The Engine Manufacturers Assn. has asked the U.S. Environmental Protection Agency for a 60-day extension in its final rulemaking on 2004 emissions regulations.

The EMA says the EPA's proposal, issued last month, violates a joint Statement of Principles signed in 1995 by the EPA, the California Air Resources Board and leading engine manufacturers. "EPA is undermining that agreement by making massive changes to the 2004 rule and demanding an insufficient response time," said Jed Mandel, EMA counsel.
The EPA issued its proposed rules in a hearing Nov. 2, with a 30-day public comments period to follow. The agency is scheduled to issue a final rule by the end of the year.
One of the provisions of the Statement of Principles called for the EPA to review the technical and economic feasibility of the 2004 standards in 1999. EMA says not only has the agency proposed numerous new and complex changes, but it also has proposed those changes at the very end of the intended window of opportunity for conducting the 1999 review. A timely review in 1999 was built into the Statement of Principles so that the engine manufacturers would have no less than four full model years of lead time.

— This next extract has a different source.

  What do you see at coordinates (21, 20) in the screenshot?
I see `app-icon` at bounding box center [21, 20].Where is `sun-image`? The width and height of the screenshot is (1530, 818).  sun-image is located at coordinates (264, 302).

While the EPA has not changed the numerical emissions standards, they have made those standards more stringent, said EMA Executive Director Glenn Keller. "They're proposing that the manufacturers should be required to meet these limits at all types of temperatures, humidities, load factors, and points of how these engines are operated," Keller told Newport editors. "We're concerned about the altitude at Denver vs. the lows of the plains and being able to meet all these stringent requirements, from a cold start in Minnesota to driving through the Mohave desert. What, and if, EPA does to check engine manufacturers on this they're not saying."

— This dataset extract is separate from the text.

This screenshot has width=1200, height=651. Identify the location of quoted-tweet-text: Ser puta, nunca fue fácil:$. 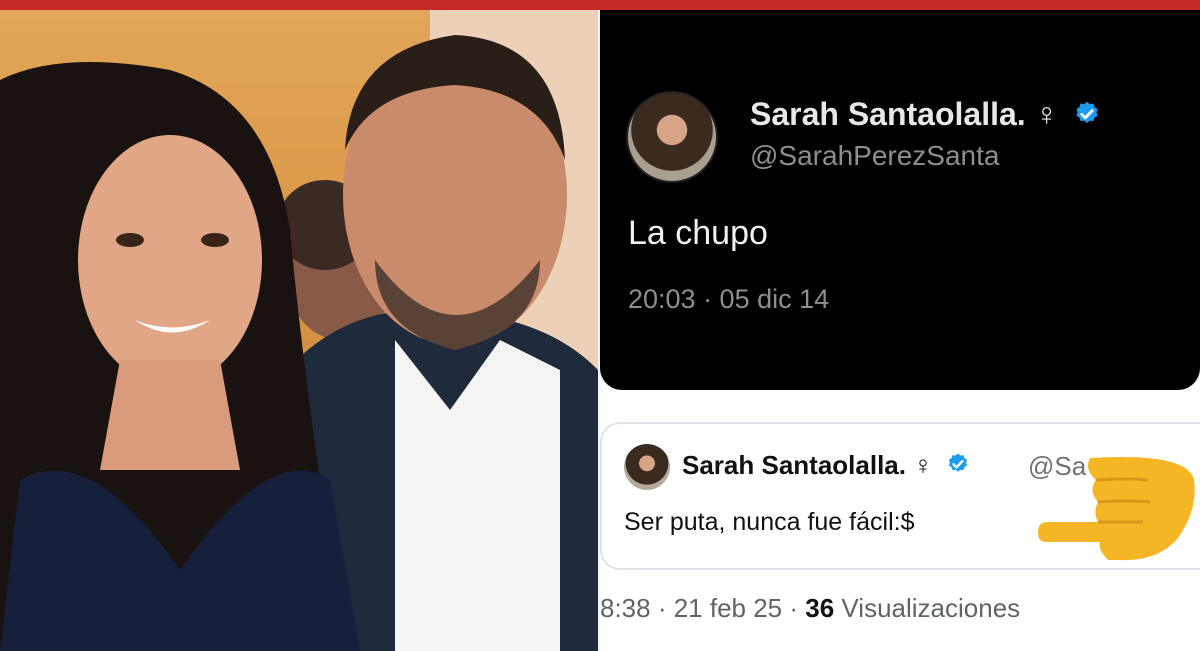
(770, 522).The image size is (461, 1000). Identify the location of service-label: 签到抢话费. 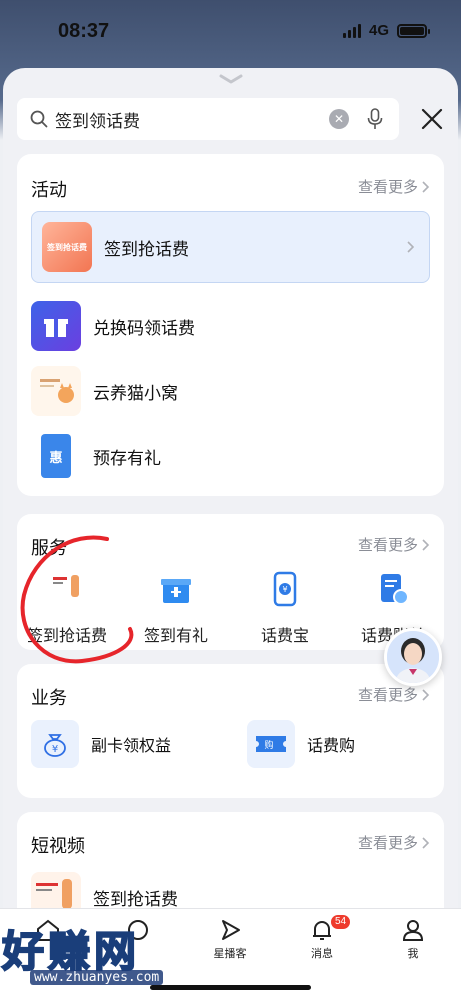
(66, 636).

Manufacturers are especially concerned in light of the consent decree signed last year between major engine manufacturers and the federal government. That decree arose from EPA allegations that the engine manufacturers had designed engines to work differently at highway speeds than in the in-city driving simulated by emissions testing. It appears the EPA is trying to make sure that no such loopholes exist in future regulations.
In addition, the standards also require substantially improved fuel sulfur levels. EPA has proposed to reduce sulfur from gasoline, but it has yet to propose any reductions of sulfur levels in diesel fuel, according to the association.
"Engine manufacturers and others are investing multi millions of dollars in developing emission reduction technologies that have the potential to reduce emissions from conventional fueled engines to levels so low as to have been unthinkable in years past," Mandel said. "But, as EPA also knows, those technologies require the removal of sulfur from both diesel and gasoline."